蓑茂壽太郎氏は、1973(昭和48)年に 東京農業大学農学部造園学科を卒業後、東京農業大学農学部造園学科助手、専任講師、助教授、教授として2006(平成18)年まで造園学の教育と研究に携われ、さらに同年から2012(平成24)年までは熊本県立大学の理事長および教授をつとめられた。そして、2011(平成23)年から財団法人公園緑地管理財団(現・一般財団公園財団)の理事長を現在までつとめ、長きにわたり造園学の発展、造園業界の推進、そして人材の育成に取り組まれ、今なお造園界の発展に尽くされている。

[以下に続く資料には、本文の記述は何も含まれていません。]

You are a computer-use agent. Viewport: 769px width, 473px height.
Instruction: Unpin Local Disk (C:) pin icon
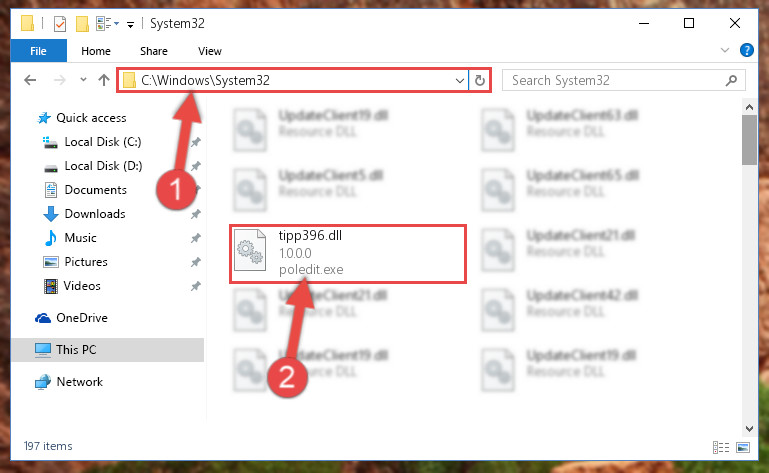[x=196, y=142]
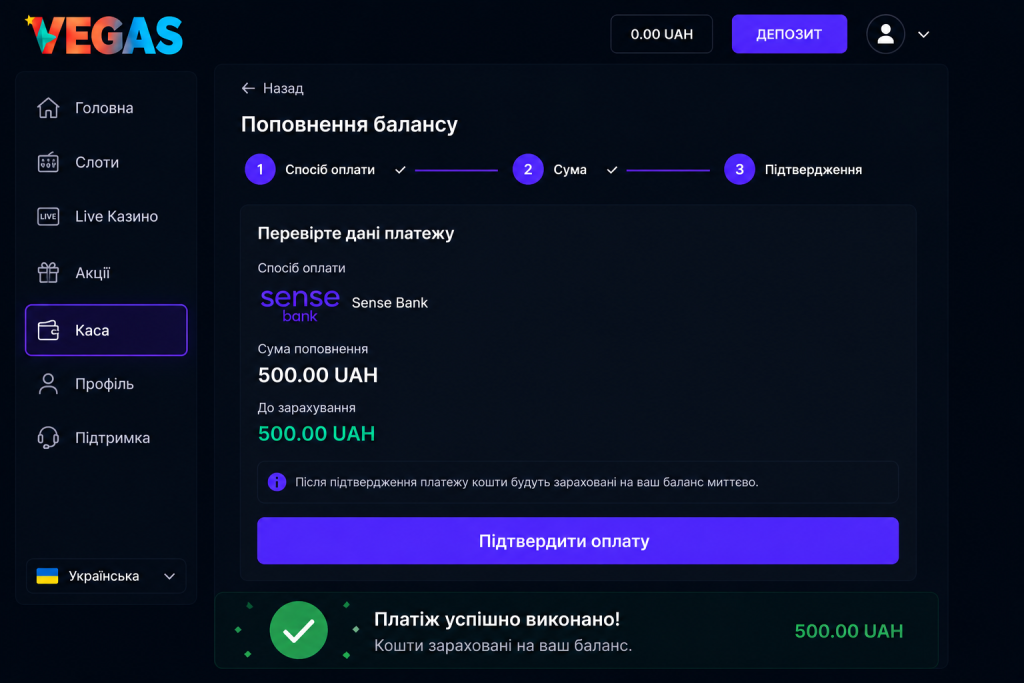The image size is (1024, 683).
Task: Go back using the Назад link
Action: click(x=272, y=88)
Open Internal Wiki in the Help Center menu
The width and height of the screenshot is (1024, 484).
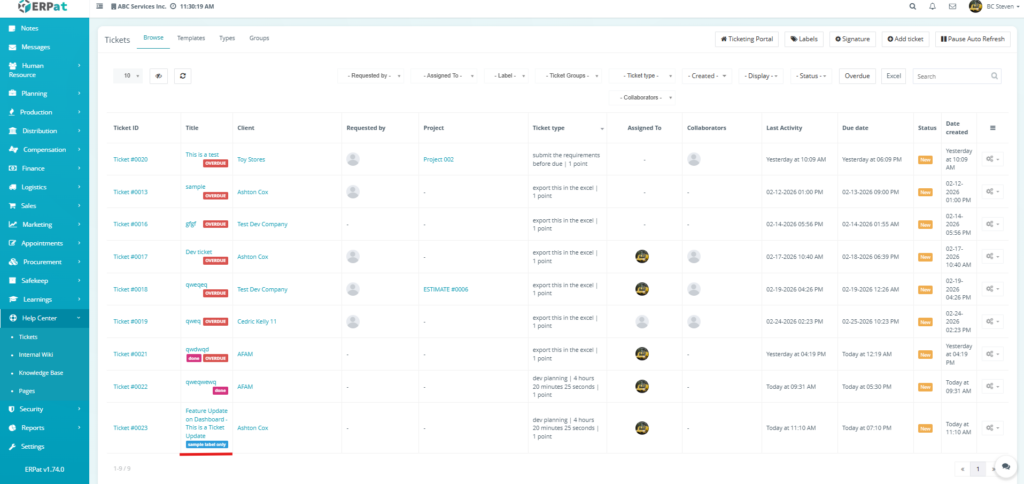(x=37, y=355)
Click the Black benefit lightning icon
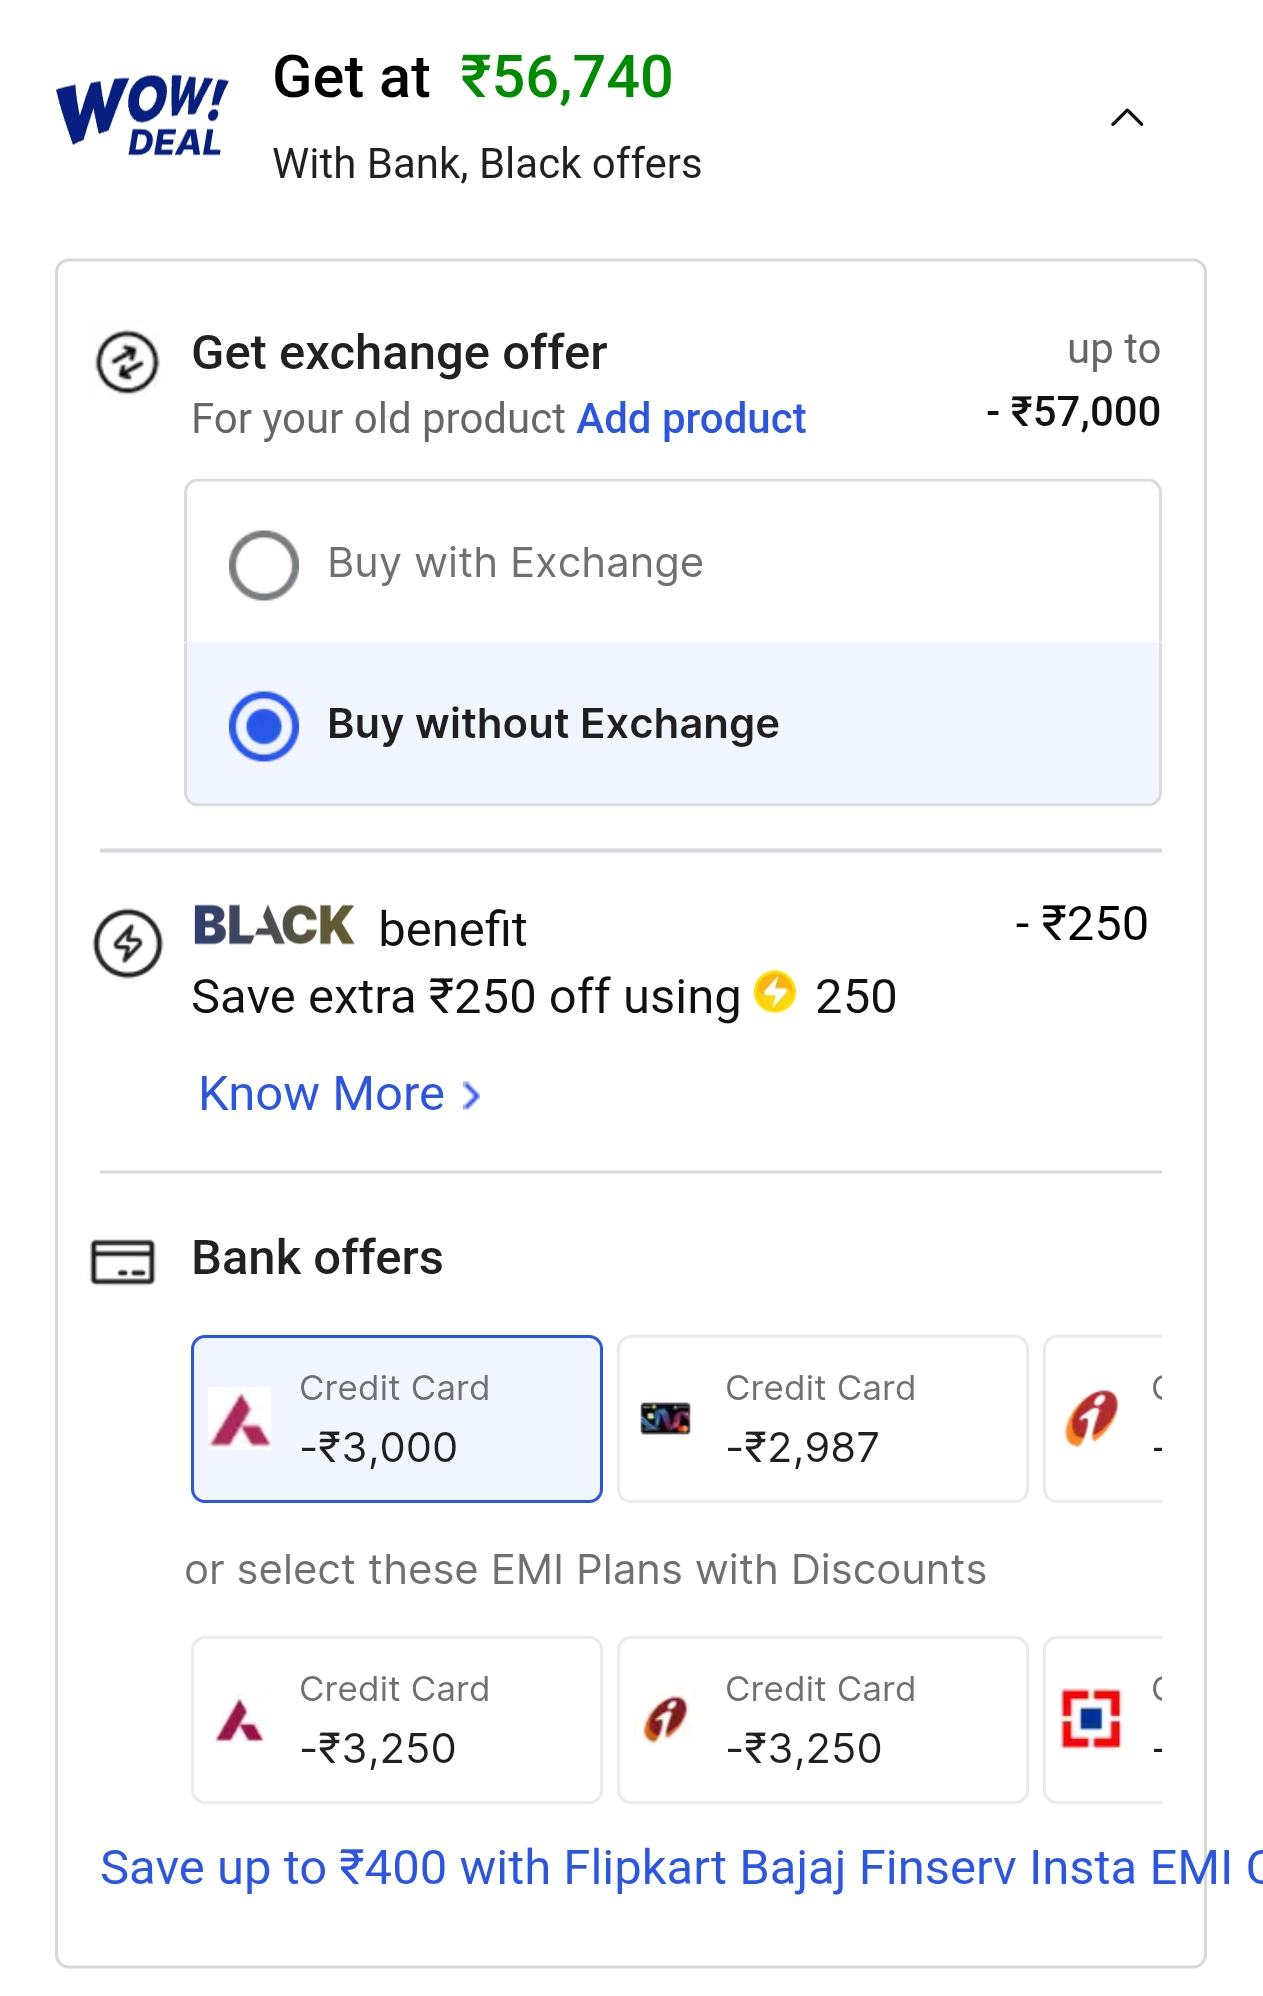1263x1996 pixels. pyautogui.click(x=127, y=943)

氏は「都市公園の配置に関する計画学的研究」により農学博士(東京農業大学)の学位を得て、公園計画を端緒に都市農村計画、環境計画を幅広く専門として研究を展開し、『緑空間の計画技法』『都市緑地の計画と設計』に代表される著書・論文等を通じて多くの学術的貢献を積み重ねてこられた。

また氏は、建設省都市計画中央審議会専門委員、東京都公園審議会、神奈川県都市計画審議会、港区都市計画審議会、世田谷区都市計画審議会、茅ヶ崎市景観審議会、熊本県観光審議会委員等々その他多数の行政機関における有識者委員として社会貢献活動にも尽力されている。さらに大学評価・学位授与機構審査学位審査農学専門委員会委員、文部科学省大学設置・学校法人審議会専門委員など、広く高等教育の制度運営にも貢献された。

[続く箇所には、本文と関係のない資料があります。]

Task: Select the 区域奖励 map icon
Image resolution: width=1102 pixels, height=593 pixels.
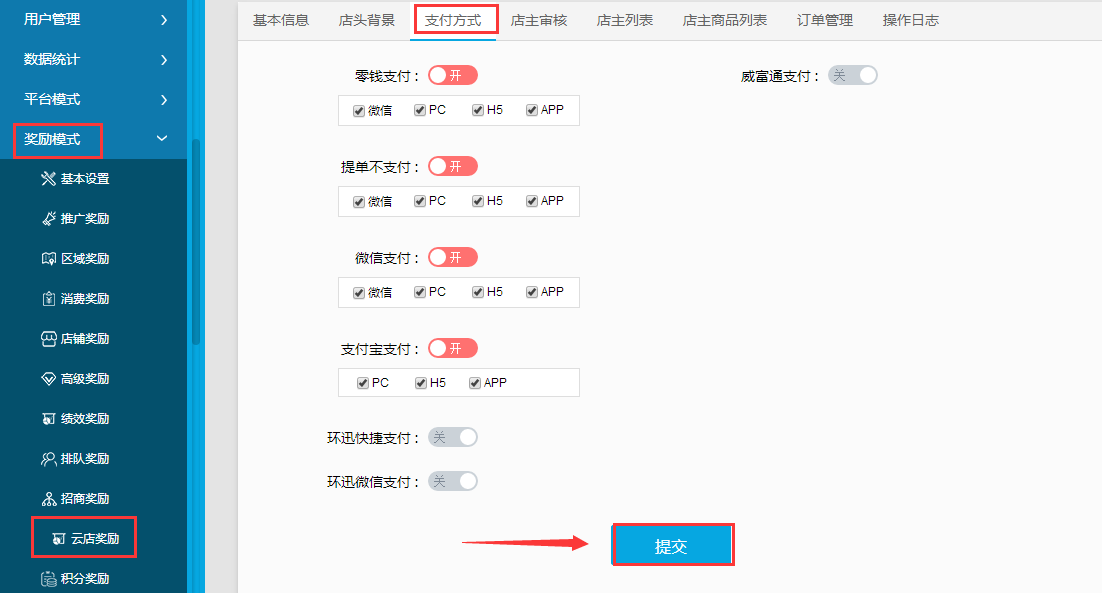Action: pyautogui.click(x=48, y=259)
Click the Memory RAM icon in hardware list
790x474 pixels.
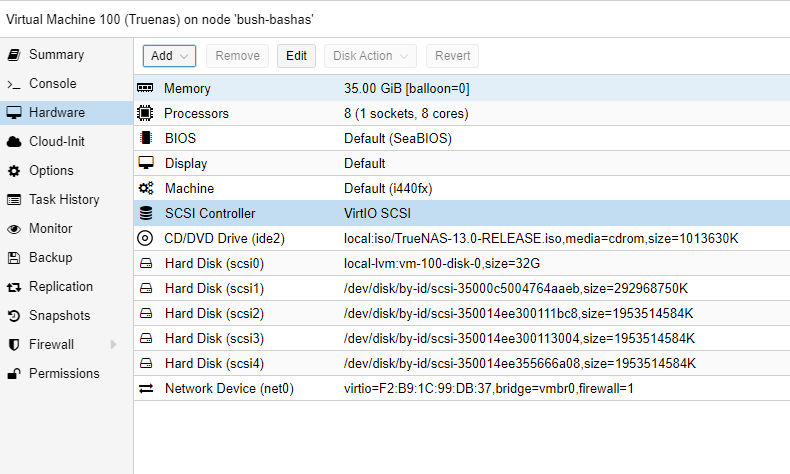145,88
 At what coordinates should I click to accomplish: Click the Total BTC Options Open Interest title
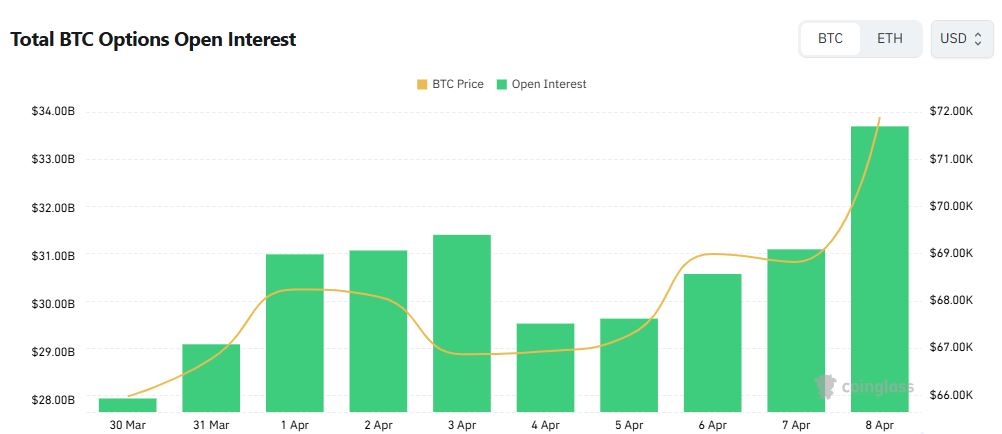point(153,40)
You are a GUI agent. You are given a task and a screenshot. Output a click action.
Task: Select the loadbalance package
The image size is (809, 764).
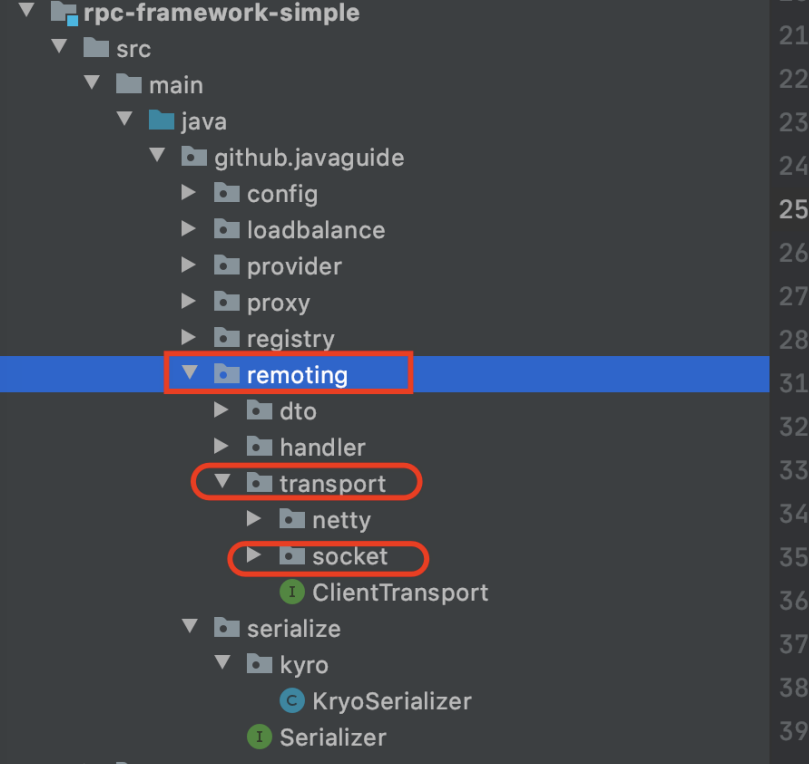pyautogui.click(x=315, y=230)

加えて氏は、登録ランドスケープアーキテクト(RLA)総合管理委員会初代委員長 として同制度の創設に尽力し、一般社団法人ランドスケープアーキテクト連盟(JLAU)の初代会長を務めるなど、造園家、ランドスケープアーキテクトの職能確立に多大な貢献を尽くされた。

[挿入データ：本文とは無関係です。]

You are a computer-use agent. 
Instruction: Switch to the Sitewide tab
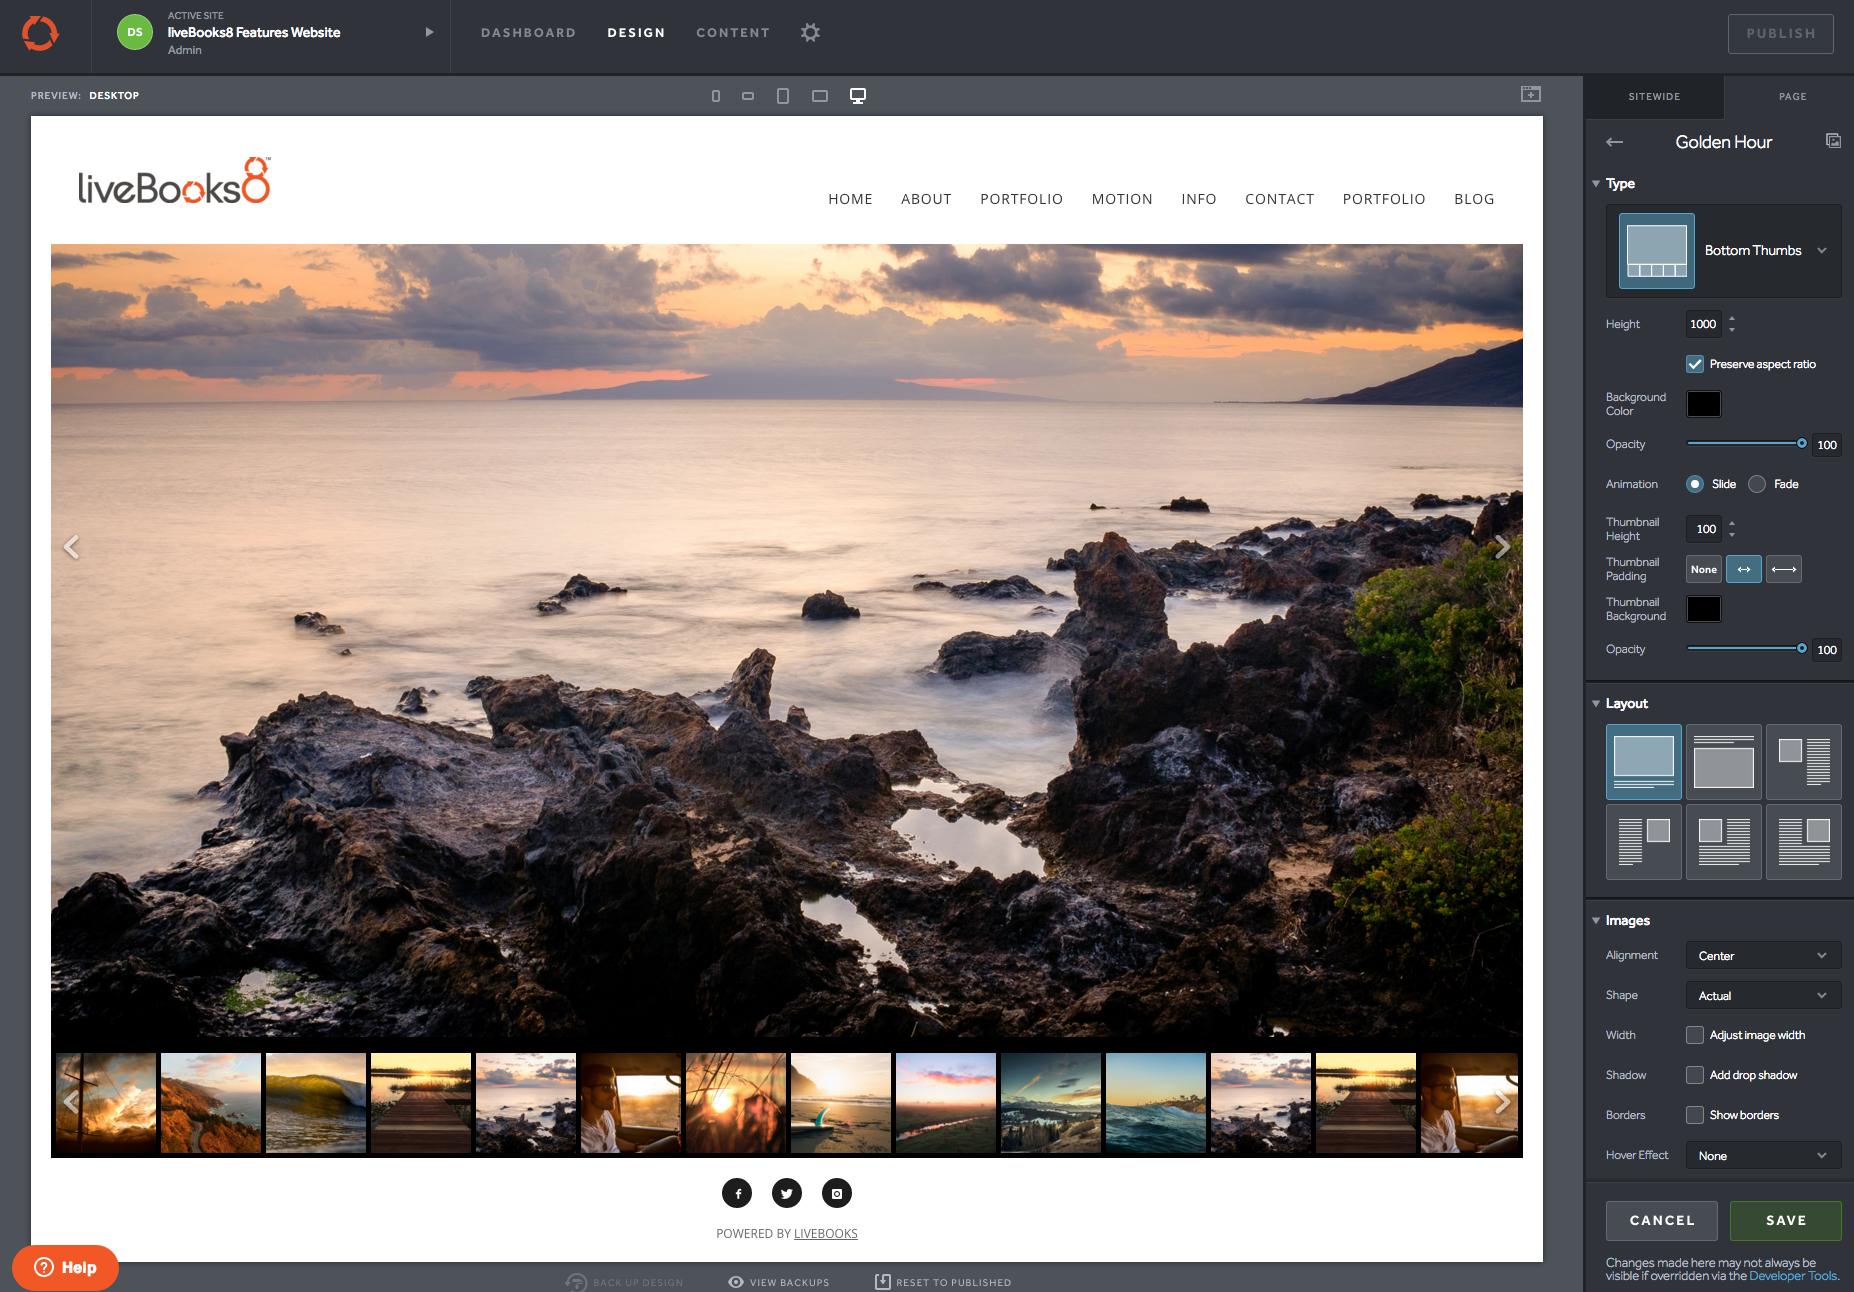point(1654,97)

学会活動としても本学会のみならず、日本都市計画学会副会長、農村計画学会副会長等の重責を担われたが、とりわけ本学会においては、1993~4(平成5~6)年度から、1995~6(平成7~8)年度、1997~8(平成9~10)年度、1999~2000(平成11~12)年度、2001~02(平成13~14)年度の間に理事、2003~04(平成15~16)年度に副会長、さらに2005~06(平成17~18)年度に監事、そして2007~08(平成19~20)年度には会長を務められた。この間、兵庫県立淡路景観園芸学校の開設準備や、造園CPD制度の創設等についても学会として尽力されるなど、極めて長きにわたり学会活動の内外における発展に貢献された。

以上のように、蓑茂壽太郎氏の造園分野における功績は、産官学のすべての領域にわたる造園界の発展に多大な貢献を残しており、日本造園学会上原敬二賞の受賞に相応しいと判断される。